Print, with no pictures, the exact lines that run from the one containing "You are a GUI" through the last line of the material below, both ends included.
=== Source records ===
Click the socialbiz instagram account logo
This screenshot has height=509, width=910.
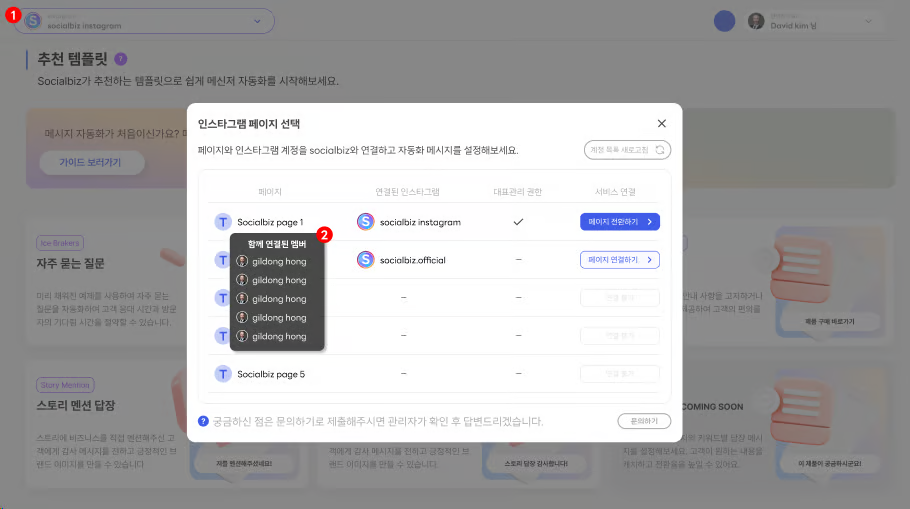click(366, 222)
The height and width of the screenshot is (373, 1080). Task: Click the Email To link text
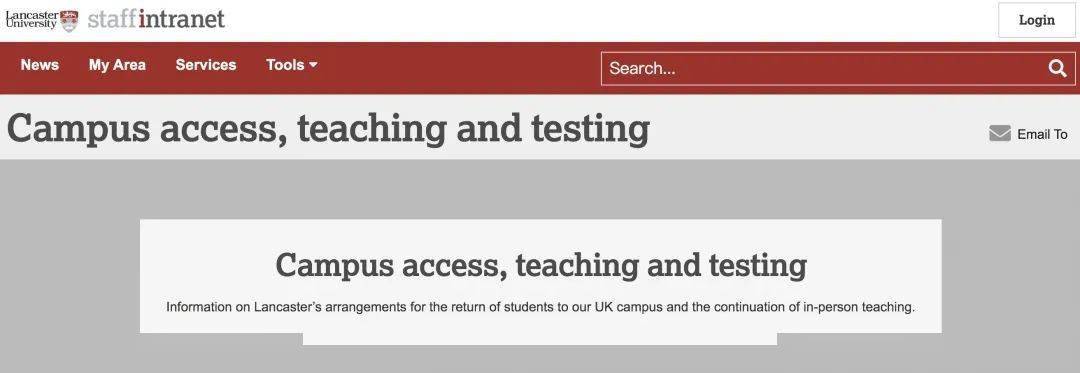[1042, 135]
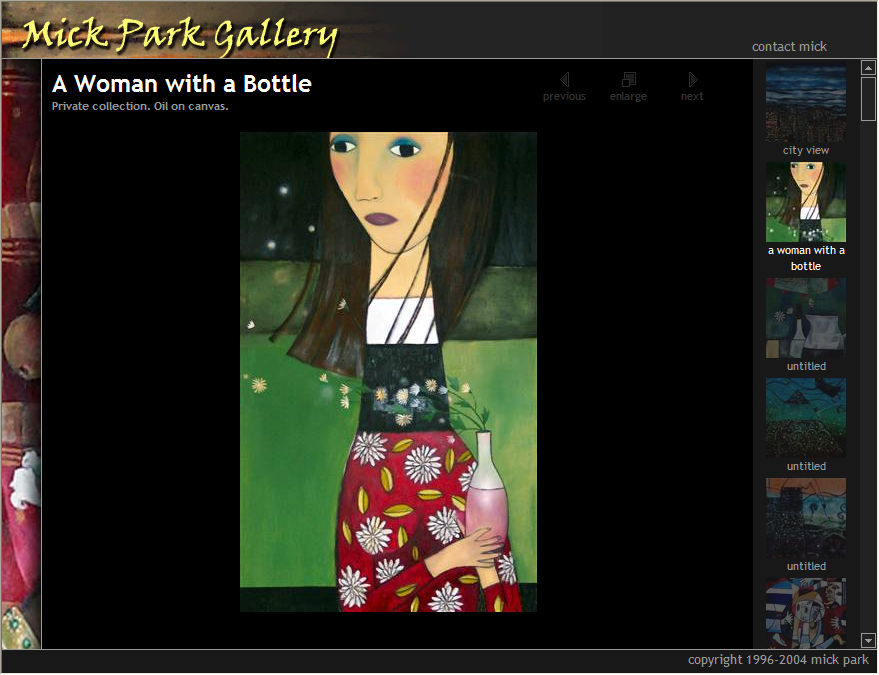Select the city view thumbnail
Screen dimensions: 879x675
(806, 104)
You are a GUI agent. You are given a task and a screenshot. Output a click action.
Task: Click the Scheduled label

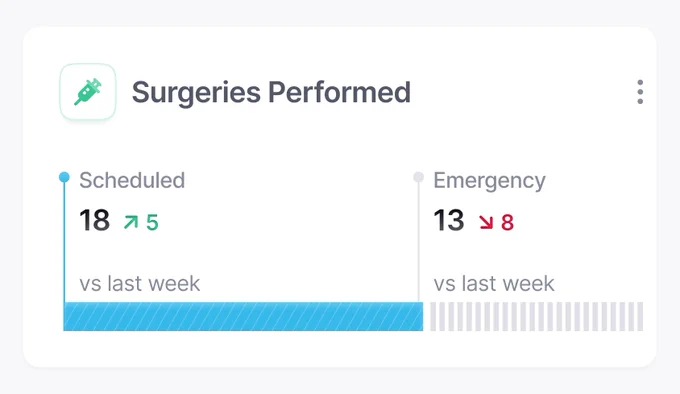[x=132, y=180]
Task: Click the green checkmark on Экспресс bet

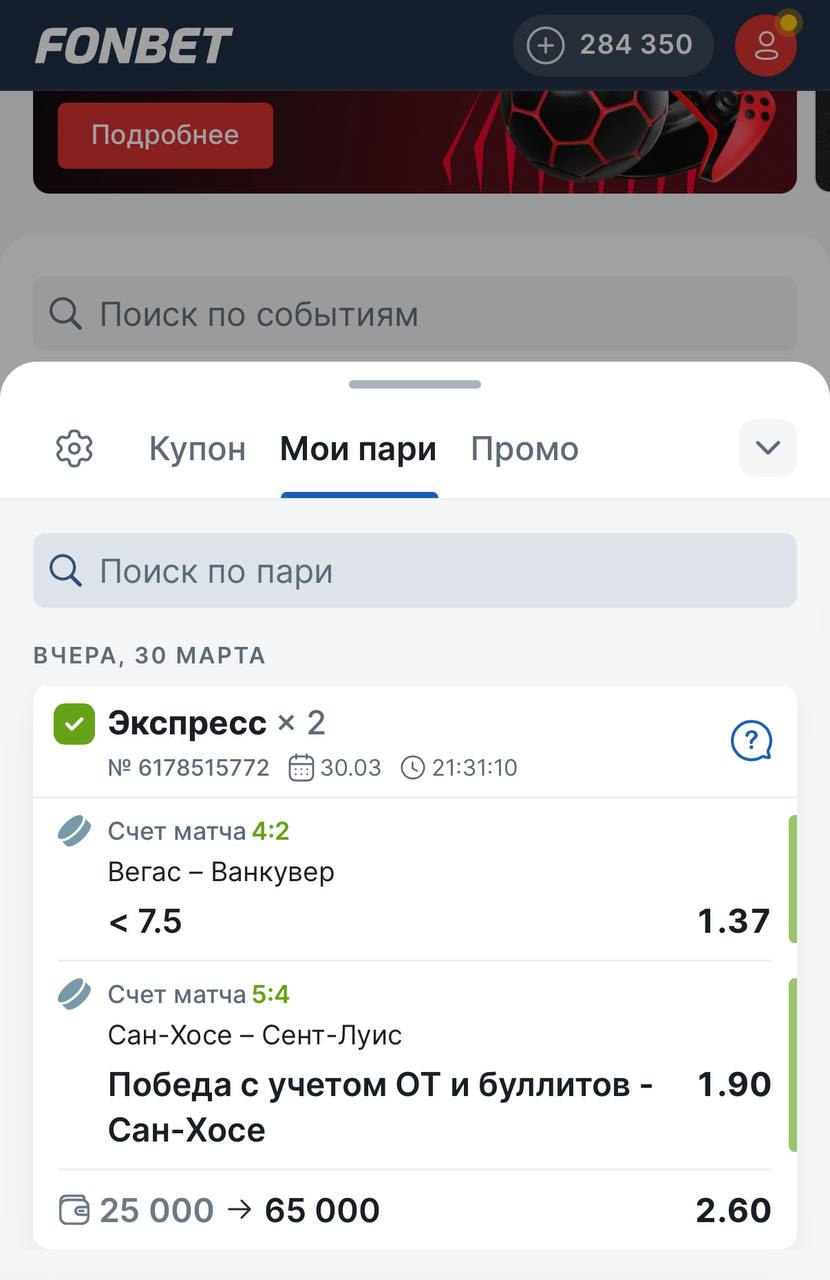Action: [74, 724]
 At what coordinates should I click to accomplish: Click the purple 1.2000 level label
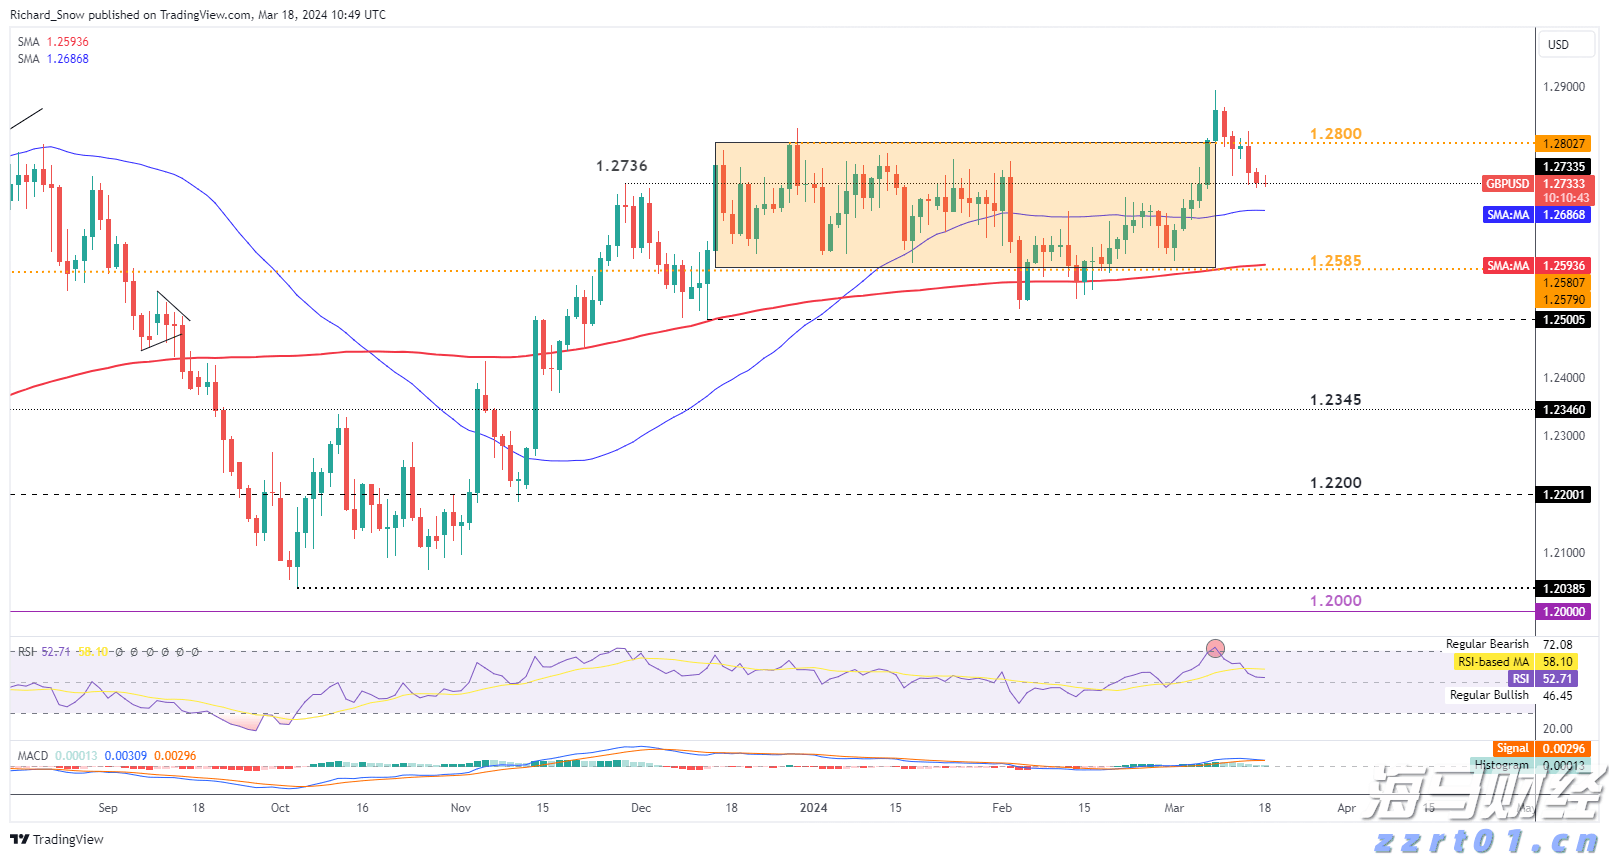coord(1335,601)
===
**Solved problem:**
You are a GUI agent. You are given a task and a screenshot. Output a click action.
Task: Click the Scheduled label

[x=132, y=180]
Task: Click the green checkmark on Экспресс bet

Action: [74, 724]
 At what coordinates should I click to accomplish: Click the purple 1.2000 level label
coord(1335,601)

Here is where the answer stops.